Example - Administration Process
You are an administrator in a multinational retail organization. Your organization has configured a data lake on a Hadoop cluster to store operational data, transactional data, log file data, and social media data from stores worldwide. You use Informatica Big Data Management to read data from the disparate enterprise systems and write the data to Hive in the Hadoop data lake.
The data analysts in the Marketing department need to discover the social media data stored in the data lake and prepare it for further analysis. The data analysts in the Sales department need to discover and prepare the transactional data. As the analysts search for data in the lake, they want to view the lineage of the data across the various enterprise systems. They also want to view how the data is related to other assets in the enterprise catalog. After finding the data they are interested in, the analysts want to combine and transform the data on their own, without requiring much involvement from the administrators on your team. They need to prepare the data so that it can be analyzed further using a more advanced third-party business intelligence tool.
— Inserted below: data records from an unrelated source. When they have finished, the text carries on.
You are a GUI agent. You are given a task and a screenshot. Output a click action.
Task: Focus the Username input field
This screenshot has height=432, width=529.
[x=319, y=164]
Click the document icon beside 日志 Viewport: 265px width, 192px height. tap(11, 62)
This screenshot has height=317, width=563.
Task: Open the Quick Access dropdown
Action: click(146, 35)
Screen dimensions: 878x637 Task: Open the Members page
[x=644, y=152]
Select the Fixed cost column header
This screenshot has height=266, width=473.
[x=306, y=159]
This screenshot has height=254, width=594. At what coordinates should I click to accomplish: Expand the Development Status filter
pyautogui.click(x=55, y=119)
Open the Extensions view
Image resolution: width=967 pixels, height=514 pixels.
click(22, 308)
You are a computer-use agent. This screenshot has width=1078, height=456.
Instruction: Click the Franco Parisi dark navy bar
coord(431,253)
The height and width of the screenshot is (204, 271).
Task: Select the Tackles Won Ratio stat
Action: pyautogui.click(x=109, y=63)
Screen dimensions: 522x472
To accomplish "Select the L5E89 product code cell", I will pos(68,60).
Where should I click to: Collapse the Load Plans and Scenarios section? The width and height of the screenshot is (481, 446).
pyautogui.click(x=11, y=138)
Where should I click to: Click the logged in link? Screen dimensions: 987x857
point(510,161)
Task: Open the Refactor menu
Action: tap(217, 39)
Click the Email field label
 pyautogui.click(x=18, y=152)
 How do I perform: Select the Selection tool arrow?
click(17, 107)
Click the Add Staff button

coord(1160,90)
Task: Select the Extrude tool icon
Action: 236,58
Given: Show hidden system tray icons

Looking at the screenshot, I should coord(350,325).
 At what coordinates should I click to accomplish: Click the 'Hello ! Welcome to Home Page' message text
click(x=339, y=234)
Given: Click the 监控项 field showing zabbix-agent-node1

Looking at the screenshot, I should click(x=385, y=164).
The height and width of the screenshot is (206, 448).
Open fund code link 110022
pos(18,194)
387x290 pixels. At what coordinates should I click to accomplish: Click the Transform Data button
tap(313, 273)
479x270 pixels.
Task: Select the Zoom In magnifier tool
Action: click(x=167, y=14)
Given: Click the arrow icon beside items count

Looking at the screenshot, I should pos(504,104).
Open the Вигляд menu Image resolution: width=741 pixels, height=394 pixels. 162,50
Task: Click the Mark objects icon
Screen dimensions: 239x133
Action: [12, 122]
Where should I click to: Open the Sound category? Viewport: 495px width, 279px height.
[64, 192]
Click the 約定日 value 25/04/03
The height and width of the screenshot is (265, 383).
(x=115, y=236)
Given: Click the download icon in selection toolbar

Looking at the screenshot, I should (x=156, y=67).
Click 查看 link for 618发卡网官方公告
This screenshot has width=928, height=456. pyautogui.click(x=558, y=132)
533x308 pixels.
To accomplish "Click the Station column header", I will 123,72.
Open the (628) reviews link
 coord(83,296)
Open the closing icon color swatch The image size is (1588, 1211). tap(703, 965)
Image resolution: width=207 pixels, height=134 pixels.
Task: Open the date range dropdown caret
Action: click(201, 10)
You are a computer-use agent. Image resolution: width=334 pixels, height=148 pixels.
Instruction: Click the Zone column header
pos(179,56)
As the administrator, you perform the following tasks to enable data analysts to discover data across all enterprise systems and to prepare data stored in the Hadoop data lake for further analysis:
- •Use Live Data Map Administrator to create the following resources for the catalog:
- - Hive resource for the data lake
- - Domain User resource
- - Additional resources for enterprise systems that are outside the data lake
Verify that Live Data Map successfully extracts metadata from these resources so that the metadata exists in the catalog. Create schedules for the resources so that Live Data Map regularly scans the resources.
- •Use the Administrator tool to configure the Intelligent Data Lake Service and the Data Preparation Service.
- •Use the Administrator tool to import LDAP users from an LDAP directory service. Assign the user accounts in the Marketing department to a Marketing group, and the user accounts in the Sales department to a Sales group. Assign each group the privilege to access the Intelligent Data Lake application.
- •Use Hadoop tools to grant the user accounts in the Marketing and Sales groups access to the Hive tables in the data lake.
- •Use the Administrator tool to regularly monitor the Hadoop jobs that run when analysts upload and publish data in the Intelligent Data Lake application.
- •Use Live Data Map Administrator to regularly monitor the metadata extraction from the resources for the Hadoop data lake, the domain users, and the enterprise systems outside the data lake.
- •When an analyst requests that you operationalize an Informatica mapping converted from the preparation recipe during the publication process, use the Developer tool to review and deploy the mapping. Use the Administrator tool to schedule and run the deployed mapping to regularly load data with the new structure into the data lake.